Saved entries
· · · ·

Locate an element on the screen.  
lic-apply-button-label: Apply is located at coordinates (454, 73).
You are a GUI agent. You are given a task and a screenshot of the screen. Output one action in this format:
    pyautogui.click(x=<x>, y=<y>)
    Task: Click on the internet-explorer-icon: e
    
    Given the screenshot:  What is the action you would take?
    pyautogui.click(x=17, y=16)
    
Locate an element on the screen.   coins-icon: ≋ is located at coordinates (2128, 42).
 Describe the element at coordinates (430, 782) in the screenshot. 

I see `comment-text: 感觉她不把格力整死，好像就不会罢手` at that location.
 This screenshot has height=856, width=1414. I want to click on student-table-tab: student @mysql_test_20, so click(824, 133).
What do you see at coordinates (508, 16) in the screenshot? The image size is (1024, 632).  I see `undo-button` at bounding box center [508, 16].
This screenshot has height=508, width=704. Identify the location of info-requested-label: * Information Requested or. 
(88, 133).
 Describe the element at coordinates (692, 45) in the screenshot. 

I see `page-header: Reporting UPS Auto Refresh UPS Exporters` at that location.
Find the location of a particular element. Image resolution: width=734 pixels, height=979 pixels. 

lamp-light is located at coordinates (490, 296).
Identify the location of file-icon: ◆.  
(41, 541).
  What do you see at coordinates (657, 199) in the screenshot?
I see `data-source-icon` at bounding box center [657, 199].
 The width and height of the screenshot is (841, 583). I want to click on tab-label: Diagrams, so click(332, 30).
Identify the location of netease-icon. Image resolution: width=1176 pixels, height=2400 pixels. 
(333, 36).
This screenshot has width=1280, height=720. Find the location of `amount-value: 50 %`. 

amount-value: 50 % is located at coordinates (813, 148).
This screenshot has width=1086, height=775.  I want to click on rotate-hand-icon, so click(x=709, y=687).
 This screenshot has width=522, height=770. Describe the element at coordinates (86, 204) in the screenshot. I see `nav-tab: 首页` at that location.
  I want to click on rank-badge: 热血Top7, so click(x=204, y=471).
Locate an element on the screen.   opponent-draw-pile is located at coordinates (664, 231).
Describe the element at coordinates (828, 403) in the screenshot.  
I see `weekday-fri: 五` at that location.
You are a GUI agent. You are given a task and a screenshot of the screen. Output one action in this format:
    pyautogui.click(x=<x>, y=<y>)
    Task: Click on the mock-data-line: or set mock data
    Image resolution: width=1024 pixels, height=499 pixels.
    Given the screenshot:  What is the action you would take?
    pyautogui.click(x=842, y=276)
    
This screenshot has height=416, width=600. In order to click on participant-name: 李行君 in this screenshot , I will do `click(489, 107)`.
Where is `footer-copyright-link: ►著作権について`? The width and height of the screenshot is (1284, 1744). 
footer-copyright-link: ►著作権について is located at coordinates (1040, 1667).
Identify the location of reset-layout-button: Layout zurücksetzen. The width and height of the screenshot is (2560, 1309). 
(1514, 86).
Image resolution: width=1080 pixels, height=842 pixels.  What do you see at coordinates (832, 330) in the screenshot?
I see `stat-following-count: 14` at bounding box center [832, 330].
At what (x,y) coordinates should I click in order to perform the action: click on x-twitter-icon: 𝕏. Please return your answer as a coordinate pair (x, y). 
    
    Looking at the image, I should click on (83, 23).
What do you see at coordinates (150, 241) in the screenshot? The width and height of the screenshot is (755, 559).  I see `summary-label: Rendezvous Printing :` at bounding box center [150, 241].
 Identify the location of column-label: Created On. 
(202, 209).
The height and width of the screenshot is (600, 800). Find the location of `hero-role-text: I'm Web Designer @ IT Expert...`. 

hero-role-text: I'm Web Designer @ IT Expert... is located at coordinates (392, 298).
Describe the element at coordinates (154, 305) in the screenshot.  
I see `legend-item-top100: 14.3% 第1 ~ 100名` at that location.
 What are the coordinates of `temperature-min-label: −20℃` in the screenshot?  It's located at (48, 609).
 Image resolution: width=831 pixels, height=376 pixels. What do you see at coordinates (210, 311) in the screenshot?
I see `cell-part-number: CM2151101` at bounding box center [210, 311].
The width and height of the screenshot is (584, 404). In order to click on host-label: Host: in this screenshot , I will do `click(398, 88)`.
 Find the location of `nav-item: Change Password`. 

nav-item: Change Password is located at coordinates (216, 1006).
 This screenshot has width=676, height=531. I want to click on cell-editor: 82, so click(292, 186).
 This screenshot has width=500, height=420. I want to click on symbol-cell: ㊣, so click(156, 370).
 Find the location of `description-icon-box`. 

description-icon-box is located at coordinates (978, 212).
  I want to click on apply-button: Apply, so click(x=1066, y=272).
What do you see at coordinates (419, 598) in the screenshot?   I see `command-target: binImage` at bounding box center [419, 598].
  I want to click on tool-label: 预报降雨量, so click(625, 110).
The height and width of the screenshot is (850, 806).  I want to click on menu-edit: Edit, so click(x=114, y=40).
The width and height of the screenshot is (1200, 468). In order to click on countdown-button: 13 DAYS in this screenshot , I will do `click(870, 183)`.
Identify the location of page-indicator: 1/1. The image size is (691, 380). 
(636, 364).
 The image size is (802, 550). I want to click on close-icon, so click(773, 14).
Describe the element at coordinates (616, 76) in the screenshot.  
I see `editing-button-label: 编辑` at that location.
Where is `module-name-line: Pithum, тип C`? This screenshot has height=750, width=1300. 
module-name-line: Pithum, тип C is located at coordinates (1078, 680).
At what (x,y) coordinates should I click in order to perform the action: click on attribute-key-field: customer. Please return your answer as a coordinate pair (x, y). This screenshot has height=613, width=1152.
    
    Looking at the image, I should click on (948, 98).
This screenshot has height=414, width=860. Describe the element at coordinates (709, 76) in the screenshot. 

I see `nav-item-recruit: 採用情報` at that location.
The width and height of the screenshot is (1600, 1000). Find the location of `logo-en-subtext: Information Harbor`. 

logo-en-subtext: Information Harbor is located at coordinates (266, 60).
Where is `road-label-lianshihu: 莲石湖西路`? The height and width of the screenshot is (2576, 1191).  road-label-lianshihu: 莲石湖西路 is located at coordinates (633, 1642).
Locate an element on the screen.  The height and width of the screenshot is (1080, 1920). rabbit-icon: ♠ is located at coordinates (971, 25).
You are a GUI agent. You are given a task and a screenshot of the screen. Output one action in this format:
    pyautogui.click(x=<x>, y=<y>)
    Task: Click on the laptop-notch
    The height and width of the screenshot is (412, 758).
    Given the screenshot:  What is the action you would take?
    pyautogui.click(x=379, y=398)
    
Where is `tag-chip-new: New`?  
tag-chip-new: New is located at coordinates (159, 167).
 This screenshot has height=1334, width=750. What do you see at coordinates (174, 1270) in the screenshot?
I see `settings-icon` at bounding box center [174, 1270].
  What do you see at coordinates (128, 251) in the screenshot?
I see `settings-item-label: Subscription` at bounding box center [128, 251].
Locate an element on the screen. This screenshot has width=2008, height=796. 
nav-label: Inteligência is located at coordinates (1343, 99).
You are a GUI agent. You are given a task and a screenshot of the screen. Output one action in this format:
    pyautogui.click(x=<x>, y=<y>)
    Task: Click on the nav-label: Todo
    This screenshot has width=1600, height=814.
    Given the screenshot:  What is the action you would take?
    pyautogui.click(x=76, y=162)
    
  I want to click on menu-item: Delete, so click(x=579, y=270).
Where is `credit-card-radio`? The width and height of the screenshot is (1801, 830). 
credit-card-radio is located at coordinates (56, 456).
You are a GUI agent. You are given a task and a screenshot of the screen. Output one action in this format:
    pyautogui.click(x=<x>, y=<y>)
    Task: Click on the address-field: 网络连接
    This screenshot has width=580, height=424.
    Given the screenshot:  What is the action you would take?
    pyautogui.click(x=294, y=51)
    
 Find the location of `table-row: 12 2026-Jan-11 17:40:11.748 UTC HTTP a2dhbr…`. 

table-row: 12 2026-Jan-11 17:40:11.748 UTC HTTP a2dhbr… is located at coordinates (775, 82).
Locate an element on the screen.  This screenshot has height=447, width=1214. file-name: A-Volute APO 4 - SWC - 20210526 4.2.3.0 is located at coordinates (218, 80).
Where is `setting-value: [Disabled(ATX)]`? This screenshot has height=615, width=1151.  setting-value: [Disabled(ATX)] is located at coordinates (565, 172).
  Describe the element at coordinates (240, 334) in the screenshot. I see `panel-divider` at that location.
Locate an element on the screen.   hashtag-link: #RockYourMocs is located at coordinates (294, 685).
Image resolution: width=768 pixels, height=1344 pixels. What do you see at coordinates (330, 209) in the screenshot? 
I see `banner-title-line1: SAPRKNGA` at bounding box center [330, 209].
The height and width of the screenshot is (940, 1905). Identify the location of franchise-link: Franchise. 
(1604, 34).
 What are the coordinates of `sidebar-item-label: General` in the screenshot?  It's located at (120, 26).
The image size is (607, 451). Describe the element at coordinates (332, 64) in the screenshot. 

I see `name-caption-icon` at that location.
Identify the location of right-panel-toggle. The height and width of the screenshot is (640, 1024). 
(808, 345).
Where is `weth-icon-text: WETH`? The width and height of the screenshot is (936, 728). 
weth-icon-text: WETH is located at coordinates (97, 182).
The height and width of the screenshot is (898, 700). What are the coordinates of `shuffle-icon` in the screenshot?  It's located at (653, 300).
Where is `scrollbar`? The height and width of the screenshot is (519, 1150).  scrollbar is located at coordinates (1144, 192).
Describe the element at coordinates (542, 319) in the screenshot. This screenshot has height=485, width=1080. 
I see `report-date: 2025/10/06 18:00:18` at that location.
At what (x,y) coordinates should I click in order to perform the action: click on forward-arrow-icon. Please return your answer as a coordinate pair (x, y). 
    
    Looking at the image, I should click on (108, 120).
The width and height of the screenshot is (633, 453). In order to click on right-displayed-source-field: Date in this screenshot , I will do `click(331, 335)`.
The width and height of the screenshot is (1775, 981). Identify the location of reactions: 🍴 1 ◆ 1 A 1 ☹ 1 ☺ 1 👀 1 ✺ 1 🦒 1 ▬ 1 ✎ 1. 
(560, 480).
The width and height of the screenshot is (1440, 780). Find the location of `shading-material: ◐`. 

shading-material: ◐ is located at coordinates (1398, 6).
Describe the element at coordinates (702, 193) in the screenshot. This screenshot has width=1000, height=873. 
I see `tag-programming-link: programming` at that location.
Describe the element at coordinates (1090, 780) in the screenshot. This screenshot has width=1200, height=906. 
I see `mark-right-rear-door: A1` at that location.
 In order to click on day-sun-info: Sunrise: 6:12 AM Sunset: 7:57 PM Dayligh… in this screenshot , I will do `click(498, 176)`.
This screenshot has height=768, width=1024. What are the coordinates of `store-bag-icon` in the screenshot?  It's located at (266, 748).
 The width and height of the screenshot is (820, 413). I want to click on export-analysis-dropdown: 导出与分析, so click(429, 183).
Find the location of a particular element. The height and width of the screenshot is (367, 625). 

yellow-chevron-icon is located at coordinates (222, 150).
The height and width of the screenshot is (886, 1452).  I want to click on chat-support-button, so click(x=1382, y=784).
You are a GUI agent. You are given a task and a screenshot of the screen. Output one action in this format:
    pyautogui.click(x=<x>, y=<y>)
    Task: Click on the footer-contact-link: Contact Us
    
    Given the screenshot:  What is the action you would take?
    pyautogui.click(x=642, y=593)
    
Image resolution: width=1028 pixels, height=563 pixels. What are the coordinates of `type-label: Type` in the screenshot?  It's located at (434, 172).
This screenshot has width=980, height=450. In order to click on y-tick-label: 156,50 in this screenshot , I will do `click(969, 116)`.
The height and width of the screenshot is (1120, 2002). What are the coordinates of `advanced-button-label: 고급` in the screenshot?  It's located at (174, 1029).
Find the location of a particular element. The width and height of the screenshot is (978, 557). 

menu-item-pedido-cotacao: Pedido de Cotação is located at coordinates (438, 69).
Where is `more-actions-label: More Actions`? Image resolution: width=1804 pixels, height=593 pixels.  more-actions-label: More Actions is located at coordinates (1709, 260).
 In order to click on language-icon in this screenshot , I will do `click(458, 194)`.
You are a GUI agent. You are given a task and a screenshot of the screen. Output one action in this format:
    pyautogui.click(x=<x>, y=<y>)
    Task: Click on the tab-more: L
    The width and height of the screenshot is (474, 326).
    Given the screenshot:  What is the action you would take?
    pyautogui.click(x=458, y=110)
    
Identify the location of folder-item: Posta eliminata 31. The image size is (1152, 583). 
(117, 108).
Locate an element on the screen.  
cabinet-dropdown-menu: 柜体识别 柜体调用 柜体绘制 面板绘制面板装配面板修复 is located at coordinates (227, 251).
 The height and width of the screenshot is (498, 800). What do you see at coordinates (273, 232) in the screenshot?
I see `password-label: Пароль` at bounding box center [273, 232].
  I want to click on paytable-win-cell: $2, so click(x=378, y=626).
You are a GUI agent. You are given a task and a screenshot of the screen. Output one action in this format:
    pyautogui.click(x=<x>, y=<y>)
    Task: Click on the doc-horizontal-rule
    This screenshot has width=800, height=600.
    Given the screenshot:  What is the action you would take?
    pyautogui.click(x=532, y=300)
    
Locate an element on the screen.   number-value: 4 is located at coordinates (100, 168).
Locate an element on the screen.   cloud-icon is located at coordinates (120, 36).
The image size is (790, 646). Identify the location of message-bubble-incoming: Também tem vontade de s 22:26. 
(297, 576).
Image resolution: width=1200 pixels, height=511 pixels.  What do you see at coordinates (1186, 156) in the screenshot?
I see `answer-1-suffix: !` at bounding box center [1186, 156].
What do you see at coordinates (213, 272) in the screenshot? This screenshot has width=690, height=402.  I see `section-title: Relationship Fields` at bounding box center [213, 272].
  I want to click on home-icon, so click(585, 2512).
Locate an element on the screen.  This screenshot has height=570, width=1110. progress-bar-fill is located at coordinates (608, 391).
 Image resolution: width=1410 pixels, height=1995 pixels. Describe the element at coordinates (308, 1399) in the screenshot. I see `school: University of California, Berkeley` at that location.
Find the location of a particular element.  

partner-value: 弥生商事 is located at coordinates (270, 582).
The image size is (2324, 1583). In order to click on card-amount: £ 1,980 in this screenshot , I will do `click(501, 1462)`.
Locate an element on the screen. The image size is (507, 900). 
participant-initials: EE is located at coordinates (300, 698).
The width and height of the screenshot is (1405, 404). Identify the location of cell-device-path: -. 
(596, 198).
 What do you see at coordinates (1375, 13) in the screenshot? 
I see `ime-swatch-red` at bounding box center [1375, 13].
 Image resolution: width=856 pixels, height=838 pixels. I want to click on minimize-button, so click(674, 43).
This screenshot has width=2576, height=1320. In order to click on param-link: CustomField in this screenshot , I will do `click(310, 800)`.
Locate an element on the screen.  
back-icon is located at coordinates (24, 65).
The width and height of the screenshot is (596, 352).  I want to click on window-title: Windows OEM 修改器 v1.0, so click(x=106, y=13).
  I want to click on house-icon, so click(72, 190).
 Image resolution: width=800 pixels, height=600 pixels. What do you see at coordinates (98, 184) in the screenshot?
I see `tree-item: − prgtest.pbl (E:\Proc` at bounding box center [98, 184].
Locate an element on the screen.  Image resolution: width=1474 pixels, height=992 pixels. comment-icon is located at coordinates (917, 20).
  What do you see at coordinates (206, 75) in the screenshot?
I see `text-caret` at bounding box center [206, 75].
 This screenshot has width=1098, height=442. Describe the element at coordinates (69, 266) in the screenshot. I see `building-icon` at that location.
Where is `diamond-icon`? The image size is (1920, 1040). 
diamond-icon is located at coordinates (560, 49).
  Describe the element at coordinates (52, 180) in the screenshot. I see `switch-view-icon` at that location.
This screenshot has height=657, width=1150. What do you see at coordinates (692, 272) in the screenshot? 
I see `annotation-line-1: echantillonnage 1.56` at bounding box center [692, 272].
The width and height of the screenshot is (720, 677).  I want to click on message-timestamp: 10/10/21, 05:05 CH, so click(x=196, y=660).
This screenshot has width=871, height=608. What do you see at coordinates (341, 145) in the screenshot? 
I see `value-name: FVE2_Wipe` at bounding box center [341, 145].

· · · ·

- _ACTION ITEM_: Find every line in the records above that contains the string "data" and copy each of those lines out in full.

- _THE ANSWER_:
I see `data-source-icon` at bounding box center [657, 199].
    Task: Click on the mock-data-line: or set mock data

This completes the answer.